To ensure the gains were maintained, several control mechanisms were put in place. Waste levels were continuously monitored, allowing quick responses to any deviations. Preventive maintenance routines remained in place, reducing unexpected machine failures. Monthly review meetings ensured that all stakeholders remained accountable for keeping waste levels low.
Lessons Learned: Key Takeaways from the Project
One of the most important lessons was the value of setting clear targets and following the DMAIC methodology. Having a structured roadmap ensured that every step of the project was backed by data and that improvements were sustainable.
Another key takeaway was the importance of standardization. When processes and machine settings were aligned, waste levels became much more predictable. Standard Operating Procedures (SOPs) played a critical role in ensuring consistency across different shifts.

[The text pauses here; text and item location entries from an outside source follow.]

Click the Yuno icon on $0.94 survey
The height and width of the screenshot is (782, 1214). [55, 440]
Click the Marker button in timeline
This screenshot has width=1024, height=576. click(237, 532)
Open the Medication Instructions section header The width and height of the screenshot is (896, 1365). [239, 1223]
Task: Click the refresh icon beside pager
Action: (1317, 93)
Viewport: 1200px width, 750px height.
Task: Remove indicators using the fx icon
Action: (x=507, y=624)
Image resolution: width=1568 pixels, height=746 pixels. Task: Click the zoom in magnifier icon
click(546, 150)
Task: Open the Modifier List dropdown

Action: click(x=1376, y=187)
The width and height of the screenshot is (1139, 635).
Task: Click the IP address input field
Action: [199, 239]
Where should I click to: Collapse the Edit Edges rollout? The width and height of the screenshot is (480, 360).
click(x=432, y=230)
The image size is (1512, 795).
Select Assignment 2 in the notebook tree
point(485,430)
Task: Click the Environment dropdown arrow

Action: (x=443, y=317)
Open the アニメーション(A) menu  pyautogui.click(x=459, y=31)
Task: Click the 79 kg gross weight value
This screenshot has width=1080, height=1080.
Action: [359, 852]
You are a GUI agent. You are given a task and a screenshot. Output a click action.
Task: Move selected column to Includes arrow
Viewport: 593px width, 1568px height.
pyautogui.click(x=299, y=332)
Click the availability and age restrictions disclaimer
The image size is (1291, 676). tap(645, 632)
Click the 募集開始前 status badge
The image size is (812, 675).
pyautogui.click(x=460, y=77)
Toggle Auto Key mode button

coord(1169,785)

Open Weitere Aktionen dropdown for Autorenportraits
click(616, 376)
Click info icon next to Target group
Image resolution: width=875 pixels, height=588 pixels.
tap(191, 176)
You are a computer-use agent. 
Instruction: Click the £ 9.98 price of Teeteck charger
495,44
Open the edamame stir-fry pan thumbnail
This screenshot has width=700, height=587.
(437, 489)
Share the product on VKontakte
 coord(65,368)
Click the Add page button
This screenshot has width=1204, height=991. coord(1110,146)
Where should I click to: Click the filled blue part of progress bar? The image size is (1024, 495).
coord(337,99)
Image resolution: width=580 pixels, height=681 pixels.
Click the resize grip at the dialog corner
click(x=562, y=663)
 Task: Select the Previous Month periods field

Finally, routine monitoring and quick action were essential in preventing backsliding. Lean Six Sigma is not just about making improvements once; it is about maintaining those improvements over time.
Real-time tracking and structured review meetings ensured that waste reduction efforts remained on track.
Why This Project Matters
For companies in manufacturing and packaging, waste is a major cost factor. This project demonstrated that even small improvements—such as optimizing machine settings and standardizing procedures—can lead to significant financial benefits.
For those considering a Lean Six Sigma project in their own organization, the key takeaway is clear.
Using a data-driven approach, involving the right people, and focusing on practical, measurable improvements leads to sustainable process improvements. By applying structured problem-solving techniques, this company not only reduced costs but also built a stronger, more efficient process that will continue delivering value in the long run.